Designing low-latency AI agents through reranker optimization
March 25, 2026
At Decagon, low latency is a hard product requirement. When you're speaking with a voice agent, an extra 200–300ms of silence is the difference between a natural conversation and a robotic one, full of awkward pauses and missed cues. Every millisecond we can reclaim translates directly into a better user experience.
We traced a meaningful chunk of our response latency back to a single stage in our RAG pipeline: reranking. Here's what we found, and how we cut reranking latency without replacing the underlying model.
The hidden cost of reranking
RAG is an often-overlooked aspect of agent architecture that can quietly eat into response time. A typical RAG pipeline looks like this: query rewrite → embedding generation → vector retrieval → reranking → final response generation.
Aside from final response generation, reranking typically incurs the largest latency cost, as it must process tens to hundreds of candidate documents before a single token of the final response can be generated, creating a bottleneck for everything that comes after it.
The root cause comes down to how reranking works, and specifically which kind of reranker you're using.
List-wise vs. Point-wise reranking
List-wise rerankers take all candidate documents as input and output a ranked ordering from most to least relevant given the user’s query. The constructed prompts frequently run into the tens of thousands of tokens, which drives up latency due to the quadratic time complexity of transformer attention. The more tokens in the sequence, the disproportionately more expensive the forward pass becomes.
Point-wise rerankers, by contrast, score the relevance between a user query and a single document in isolation. They compute a score for each (query, document) pair independently and then sort the documents in decreasing order of relevance. Because each input is just one query paired with one document, sequence lengths are dramatically shorter and per-call cost becomes far more predictable.
We recently moved from list-wise to point-wise reranking at Decagon and saw a significant reduction in reranking latency as a result.
Efficient batching with attention masking
In practice, however, naively sending tens or hundreds of independent model requests is not always more efficient. The overall reranking step is gated on the slowest individual call, and the overhead of many sequential requests adds up quickly. Instead, we use a technique that manipulates the attention mask to score multiple (query, document) pairs in a single batched forward pass.
Here's how it works: we concatenate multiple (query, document) pairs into a single packed sequence, separated by a delimiter token. We then modify the attention mask so that tokens within each pair attend only to each other, while attention to tokens from other pairs is masked out entirely. This produces a block-diagonal attention pattern (see diagram below) — each document is scored in isolation, but we amortize the overhead of a model call across many pairs at once.

Because relevance scoring isn't an autoregressive process (unlike text generation, it doesn't need to predict tokens one at a time), this packing approach is valid: the pairs don't need to interact with each other to produce correct scores. We get the efficiency of batching without compromising the point-wise scoring semantics.
Finding the optimal batch size
With this packing approach in place, the remaining challenge is straightforward: find the optimize batch size that minimizes end-to-end latency for your system.
Using too few pairs per batch means sending many requests, where the overall step is gated on the slowest call. Using too many causes the packed sequence to grow long enough that per-call processing time starts to climb.

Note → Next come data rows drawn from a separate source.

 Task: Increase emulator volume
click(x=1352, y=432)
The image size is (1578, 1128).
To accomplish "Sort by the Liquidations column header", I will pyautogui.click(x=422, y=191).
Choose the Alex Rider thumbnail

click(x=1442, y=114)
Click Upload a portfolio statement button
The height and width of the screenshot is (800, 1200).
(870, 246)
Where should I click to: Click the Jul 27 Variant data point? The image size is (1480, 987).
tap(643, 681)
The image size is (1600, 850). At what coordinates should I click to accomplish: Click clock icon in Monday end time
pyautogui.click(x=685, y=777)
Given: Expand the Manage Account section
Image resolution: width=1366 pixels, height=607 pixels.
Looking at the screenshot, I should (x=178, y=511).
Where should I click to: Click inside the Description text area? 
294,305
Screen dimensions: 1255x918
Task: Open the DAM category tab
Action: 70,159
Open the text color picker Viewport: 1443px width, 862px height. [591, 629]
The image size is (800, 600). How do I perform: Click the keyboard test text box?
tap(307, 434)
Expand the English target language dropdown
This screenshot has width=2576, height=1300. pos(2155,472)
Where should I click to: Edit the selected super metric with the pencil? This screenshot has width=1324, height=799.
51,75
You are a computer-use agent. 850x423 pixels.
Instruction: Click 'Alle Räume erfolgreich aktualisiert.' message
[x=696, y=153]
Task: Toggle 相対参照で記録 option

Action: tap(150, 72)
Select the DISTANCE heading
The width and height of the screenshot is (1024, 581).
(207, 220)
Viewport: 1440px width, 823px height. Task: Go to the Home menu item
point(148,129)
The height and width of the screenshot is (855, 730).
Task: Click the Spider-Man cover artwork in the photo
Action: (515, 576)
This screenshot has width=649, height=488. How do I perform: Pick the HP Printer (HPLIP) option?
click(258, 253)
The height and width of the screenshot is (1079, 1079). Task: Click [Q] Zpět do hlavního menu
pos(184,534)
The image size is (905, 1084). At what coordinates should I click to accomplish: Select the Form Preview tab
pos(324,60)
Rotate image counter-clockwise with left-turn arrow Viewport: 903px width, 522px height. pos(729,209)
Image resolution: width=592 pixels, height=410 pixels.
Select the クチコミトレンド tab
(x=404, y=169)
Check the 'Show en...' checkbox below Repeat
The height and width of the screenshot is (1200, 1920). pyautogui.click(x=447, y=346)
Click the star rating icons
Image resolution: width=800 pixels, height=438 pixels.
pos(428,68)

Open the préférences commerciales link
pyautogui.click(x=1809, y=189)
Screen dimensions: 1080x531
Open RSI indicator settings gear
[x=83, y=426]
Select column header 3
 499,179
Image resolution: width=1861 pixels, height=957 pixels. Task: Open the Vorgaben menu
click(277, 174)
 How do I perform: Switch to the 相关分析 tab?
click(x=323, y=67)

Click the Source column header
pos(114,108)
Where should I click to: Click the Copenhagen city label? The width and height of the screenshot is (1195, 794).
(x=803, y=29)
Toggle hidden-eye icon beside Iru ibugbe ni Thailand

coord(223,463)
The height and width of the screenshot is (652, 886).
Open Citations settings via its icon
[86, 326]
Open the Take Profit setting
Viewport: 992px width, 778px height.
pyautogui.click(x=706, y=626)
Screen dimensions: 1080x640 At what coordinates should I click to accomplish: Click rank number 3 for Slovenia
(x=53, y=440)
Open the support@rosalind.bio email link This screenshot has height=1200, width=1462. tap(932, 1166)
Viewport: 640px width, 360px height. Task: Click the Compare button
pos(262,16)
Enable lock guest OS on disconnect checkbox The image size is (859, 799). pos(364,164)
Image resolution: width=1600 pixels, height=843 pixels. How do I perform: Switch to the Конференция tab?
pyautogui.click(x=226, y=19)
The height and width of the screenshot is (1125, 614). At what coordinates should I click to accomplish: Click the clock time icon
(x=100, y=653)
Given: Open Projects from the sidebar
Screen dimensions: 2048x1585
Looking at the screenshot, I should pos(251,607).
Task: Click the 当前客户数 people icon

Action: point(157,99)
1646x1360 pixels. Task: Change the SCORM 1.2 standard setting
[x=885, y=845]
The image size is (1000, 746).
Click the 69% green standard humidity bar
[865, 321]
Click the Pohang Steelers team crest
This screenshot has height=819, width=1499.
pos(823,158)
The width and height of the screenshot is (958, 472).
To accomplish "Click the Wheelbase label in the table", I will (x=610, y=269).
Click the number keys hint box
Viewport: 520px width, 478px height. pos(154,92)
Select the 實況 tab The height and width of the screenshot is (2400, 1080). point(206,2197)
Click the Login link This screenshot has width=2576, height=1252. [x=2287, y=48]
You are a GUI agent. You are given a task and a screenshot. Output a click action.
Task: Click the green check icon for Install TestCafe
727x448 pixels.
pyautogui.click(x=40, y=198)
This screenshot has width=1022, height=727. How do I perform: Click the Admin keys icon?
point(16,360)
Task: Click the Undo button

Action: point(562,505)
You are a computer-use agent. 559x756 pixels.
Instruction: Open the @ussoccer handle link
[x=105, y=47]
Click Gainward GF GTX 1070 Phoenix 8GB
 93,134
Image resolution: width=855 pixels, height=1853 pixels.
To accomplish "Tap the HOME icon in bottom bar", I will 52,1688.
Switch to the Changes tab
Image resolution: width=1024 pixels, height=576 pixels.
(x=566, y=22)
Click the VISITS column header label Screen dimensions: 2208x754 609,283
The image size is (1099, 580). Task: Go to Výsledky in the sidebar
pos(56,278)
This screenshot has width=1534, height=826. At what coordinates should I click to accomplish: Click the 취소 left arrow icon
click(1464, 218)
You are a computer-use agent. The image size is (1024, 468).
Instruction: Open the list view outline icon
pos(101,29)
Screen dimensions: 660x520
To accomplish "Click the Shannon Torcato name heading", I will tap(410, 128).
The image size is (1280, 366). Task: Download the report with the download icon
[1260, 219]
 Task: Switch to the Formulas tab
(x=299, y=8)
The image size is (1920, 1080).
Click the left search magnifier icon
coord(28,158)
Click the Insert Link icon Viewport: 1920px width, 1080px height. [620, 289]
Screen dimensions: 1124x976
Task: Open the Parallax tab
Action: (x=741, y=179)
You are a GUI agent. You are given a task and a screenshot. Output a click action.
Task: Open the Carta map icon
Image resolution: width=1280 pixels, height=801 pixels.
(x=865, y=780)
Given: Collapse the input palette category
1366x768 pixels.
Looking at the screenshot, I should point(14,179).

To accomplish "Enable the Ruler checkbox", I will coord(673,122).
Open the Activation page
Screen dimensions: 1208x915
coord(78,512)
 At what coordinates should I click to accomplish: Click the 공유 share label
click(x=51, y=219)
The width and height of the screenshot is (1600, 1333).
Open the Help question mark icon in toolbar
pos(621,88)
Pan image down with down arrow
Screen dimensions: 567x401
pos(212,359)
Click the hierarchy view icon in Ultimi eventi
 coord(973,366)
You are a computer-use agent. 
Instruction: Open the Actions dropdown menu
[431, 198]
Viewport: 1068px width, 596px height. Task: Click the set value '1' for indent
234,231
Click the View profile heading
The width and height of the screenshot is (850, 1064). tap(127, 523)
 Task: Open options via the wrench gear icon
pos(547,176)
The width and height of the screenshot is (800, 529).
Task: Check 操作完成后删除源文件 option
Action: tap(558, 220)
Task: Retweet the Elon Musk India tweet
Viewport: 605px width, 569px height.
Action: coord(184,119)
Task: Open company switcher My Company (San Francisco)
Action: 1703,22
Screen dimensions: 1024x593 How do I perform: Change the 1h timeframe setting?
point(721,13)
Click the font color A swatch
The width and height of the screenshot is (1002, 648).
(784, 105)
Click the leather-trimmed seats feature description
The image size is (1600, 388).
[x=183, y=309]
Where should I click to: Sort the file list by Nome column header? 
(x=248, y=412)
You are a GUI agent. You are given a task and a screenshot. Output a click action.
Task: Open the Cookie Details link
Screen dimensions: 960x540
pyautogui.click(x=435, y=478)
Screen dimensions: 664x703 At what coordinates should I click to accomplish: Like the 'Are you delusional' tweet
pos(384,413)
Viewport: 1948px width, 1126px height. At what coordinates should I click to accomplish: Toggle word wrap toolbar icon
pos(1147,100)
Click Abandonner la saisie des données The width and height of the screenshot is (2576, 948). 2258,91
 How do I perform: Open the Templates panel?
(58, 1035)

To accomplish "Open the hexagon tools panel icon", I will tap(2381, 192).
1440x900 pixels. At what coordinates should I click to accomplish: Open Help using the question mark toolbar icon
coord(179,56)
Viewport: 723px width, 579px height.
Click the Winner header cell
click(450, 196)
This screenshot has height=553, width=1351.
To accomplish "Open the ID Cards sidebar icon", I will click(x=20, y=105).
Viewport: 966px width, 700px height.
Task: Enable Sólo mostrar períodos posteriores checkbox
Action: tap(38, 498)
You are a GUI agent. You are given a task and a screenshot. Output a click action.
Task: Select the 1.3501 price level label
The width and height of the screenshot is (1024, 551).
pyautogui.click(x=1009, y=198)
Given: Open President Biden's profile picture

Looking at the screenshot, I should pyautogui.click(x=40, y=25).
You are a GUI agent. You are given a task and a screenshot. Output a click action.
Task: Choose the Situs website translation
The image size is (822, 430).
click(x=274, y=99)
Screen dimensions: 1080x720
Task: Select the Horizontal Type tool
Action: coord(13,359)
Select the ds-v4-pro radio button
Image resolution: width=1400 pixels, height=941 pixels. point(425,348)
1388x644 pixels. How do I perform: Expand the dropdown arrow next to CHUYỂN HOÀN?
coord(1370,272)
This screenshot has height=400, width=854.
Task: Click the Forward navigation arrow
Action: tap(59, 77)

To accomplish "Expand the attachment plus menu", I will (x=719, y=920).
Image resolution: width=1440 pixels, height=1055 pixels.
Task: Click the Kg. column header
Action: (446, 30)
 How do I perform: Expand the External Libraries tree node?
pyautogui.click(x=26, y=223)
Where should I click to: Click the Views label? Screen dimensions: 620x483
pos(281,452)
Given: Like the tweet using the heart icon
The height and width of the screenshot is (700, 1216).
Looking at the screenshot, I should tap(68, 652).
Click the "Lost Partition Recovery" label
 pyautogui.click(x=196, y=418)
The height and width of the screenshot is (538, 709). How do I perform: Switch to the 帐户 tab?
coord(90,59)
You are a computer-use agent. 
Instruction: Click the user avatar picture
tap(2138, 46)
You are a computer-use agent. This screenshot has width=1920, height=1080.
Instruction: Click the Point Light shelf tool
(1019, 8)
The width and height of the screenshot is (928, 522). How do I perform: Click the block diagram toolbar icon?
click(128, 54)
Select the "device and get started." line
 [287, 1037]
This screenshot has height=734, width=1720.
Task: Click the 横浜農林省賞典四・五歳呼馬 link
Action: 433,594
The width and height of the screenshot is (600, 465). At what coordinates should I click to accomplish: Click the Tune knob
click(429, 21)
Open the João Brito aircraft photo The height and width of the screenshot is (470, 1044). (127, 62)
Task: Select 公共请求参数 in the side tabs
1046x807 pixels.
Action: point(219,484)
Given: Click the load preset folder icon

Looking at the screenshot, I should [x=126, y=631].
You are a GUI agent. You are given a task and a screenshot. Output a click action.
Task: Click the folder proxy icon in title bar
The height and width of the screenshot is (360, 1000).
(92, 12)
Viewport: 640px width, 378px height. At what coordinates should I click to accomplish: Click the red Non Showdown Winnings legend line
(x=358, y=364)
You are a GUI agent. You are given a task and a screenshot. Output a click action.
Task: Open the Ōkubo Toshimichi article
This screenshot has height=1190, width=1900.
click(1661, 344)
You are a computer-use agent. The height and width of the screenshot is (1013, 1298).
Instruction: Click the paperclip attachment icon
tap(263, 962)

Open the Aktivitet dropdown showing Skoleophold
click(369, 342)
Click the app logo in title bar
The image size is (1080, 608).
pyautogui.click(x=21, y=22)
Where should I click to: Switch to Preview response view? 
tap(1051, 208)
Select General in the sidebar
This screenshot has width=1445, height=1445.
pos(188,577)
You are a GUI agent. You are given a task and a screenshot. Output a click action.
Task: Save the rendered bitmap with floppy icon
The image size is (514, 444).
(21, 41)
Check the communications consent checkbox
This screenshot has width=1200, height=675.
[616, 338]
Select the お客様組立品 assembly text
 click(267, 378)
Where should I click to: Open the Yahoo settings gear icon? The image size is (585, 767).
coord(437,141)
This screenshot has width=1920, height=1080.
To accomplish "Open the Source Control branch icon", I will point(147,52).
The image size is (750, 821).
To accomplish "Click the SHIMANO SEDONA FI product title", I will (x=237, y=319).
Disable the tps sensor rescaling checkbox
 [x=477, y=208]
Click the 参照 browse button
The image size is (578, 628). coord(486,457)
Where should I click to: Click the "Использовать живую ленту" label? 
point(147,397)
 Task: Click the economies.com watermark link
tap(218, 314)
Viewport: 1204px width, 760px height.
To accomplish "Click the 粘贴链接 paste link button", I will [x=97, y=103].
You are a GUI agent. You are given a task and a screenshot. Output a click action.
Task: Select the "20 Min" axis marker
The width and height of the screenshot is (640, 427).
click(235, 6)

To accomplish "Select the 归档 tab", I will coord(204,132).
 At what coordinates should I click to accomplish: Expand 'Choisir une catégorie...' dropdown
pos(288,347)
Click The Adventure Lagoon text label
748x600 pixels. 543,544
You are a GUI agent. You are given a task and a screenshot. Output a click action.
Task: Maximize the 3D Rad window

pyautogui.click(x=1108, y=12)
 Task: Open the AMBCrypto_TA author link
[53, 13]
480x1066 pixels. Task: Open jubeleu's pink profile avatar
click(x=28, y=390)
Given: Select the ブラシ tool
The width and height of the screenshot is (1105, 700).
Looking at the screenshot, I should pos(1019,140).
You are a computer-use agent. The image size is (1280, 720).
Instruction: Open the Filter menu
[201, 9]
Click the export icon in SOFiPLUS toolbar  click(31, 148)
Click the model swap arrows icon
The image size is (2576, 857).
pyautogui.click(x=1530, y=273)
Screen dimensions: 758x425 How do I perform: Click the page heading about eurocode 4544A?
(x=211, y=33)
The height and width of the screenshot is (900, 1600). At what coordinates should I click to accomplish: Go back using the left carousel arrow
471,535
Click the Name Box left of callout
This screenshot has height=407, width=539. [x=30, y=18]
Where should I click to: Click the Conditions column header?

We can see in our empirical results below that batch size 2 yields the best latency improvements.

Your optimal batch size will depend on your model, hardware, and document length distribution, but the shape of the curve is likely to be similar. Latency improves quickly with small batches, then degrades gradually as sequences grow.
What’s next
Building low-latency AI agents requires more than fast models. It requires deep diving every layer of the pipeline and asking where the real bottlenecks are hiding. Reranking is just one of the many places for step wise improvements.
By moving to point-wise reranking and applying attention masking to batch document scoring efficiently, we drove down reranking latency substantially without overhauling the underlying model. The gains came not from brute-force optimization but from a well-placed structural insight: use of attention masking that preserved scoring quality while unlocking far more efficient computation.
At Decagon, this is how we think about building. The best performance wins are often not the most obvious ones. They come from pressure-testing assumptions at each layer and finding the places where a targeted change compounds into a meaningful product improvement. We will keep sharing what we find along the way.